Tracing guide
This feature is experimental, reach out with feedback or any issues encountered.
This guide provides three tutorials on how to add OpenTelemetry tracing for a Ray Serve applications in an Anyscale Service. The first tutorial provides a quick start on how to collect Ray Serve traces and view them in the Ray logs. The second tutorial provides a more in-depth example on how to instrument your application. The third details how to export traces to a tracing backend.
Note that by default, each request handled by the Serve application exports a trace that provides observability of the full span of the request.

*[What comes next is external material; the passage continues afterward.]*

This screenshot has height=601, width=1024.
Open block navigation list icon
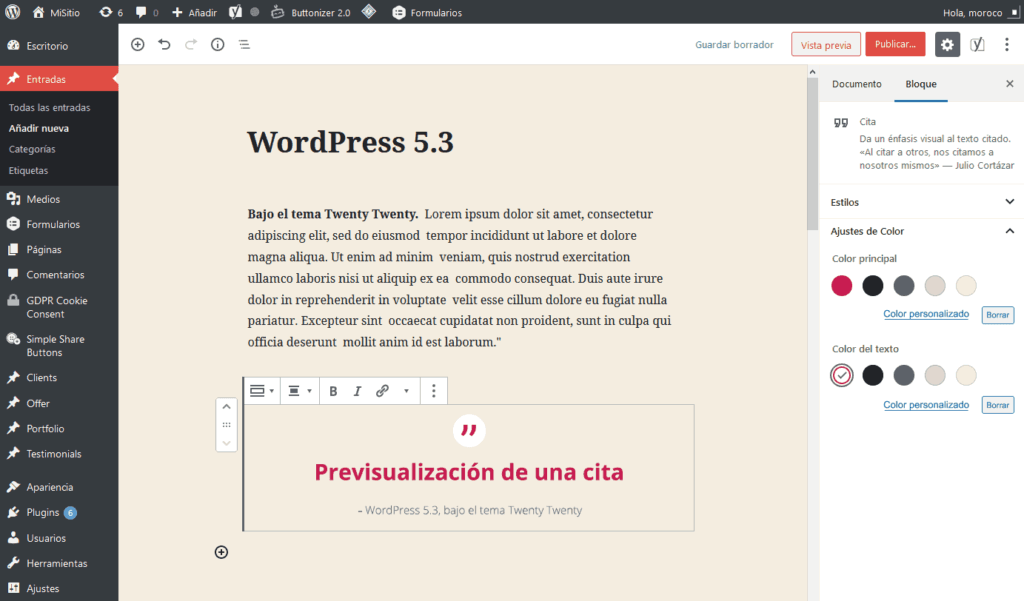tap(244, 45)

The code used for this tutorial can be found in this public GitHub repo.
Getting started
Quick start
Set the tracing_config
in the service config.
name: default-tracing-service
working_dir: https://github.com/anyscale/tracing-example/archive/6601ecdd76dcc4b1b93b81d93db61d1d969d91bb.zip
image_uri: anyscale/ray:2.34.0-slim-py310
requirements:
- opentelemetry-api==1.26.0
- opentelemetry-sdk==1.26.0
- opentelemetry-exporter-otlp==1.26.0
- opentelemetry-exporter-otlp-proto-grpc==1.26.0
- opentelemetry-instrumentation==0.47b0
- opentelemetry-instrumentation-asgi==0.47b0
- opentelemetry-instrumentation-fastapi==0.47b0
applications:
- route_prefix: '/'
import_path: default_serve_hello:app
runtime_env: {}
tracing_config:
enabled: True
sampling_ratio: 1.0
Deploy the service using the following command.

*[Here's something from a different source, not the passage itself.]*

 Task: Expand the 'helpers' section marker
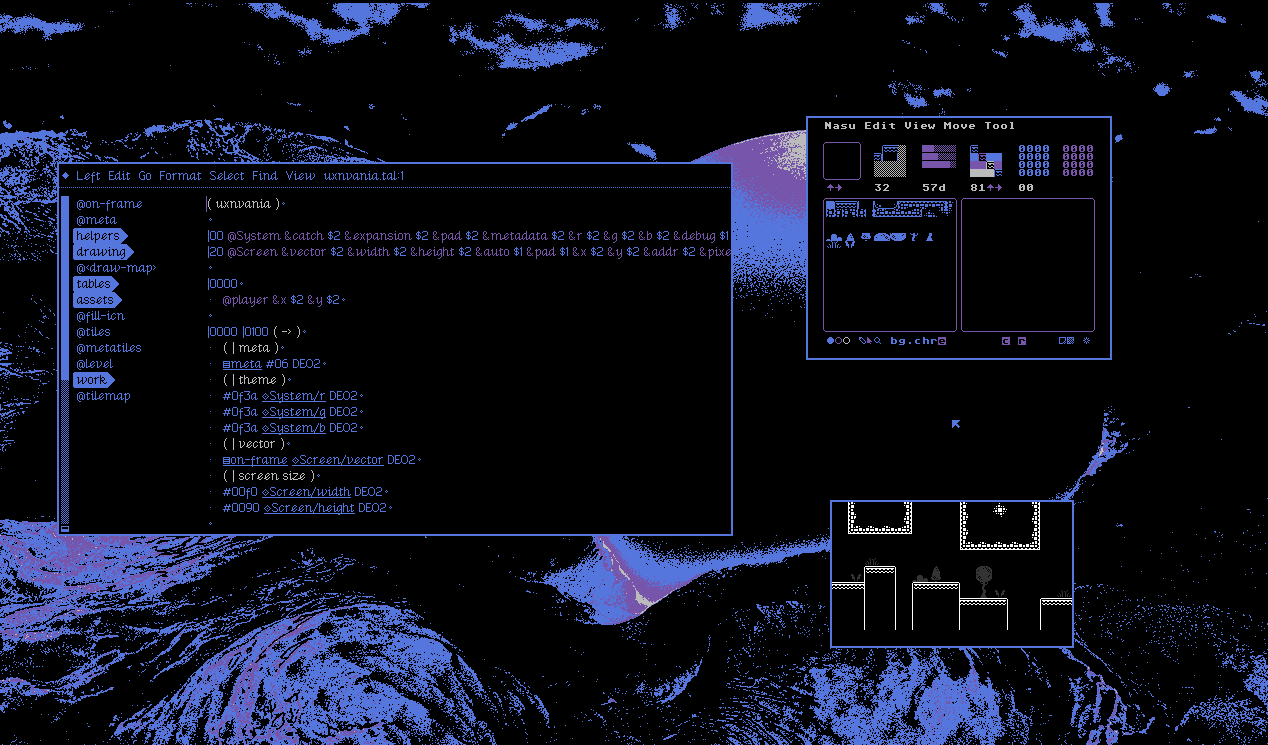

anyscale service deploy -f default_tracing_service.yaml
After querying your application, Anyscale exports traces to the /tmp/ray/session_latest/logs/serve/spans/
folder on instances with active replicas.
{
"name": "proxy_http_request",
"context": {
"trace_id": "0x88aef1ad547167b44a15479f57a6383e",
"span_id": "0x59989b70393625e3",
"trace_state": "[]"
},
"kind": "SpanKind.SERVER",
"parent_id": null,
"start_time": "2024-05-28T18:05:04.864137Z",
"end_time": "2024-05-28T18:05:04.891003Z",
"status": {
"status_code": "OK"
},
"attributes": {
"request_id": "cf86e040-2c53-44b8-976e-55224b692141",
"deployment": "HelloWorld",
"app": "default",
"request_type": "http",
"request_method": "GET",
"request_route_path": "/"
},
"events": [],
"links": [],
"resource": {
"attributes": {
"telemetry.sdk.language": "python",
"telemetry.sdk.name": "opentelemetry",
"telemetry.sdk.version": "1.24.0",
"service.name": "unknown_service"
},
"schema_url": ""
}
}
Instrumenting a Serve application
This tutorial provides guidance on how to instrument a Serve app with custom tracing and third party OpenTelemetry compatible instrumentors.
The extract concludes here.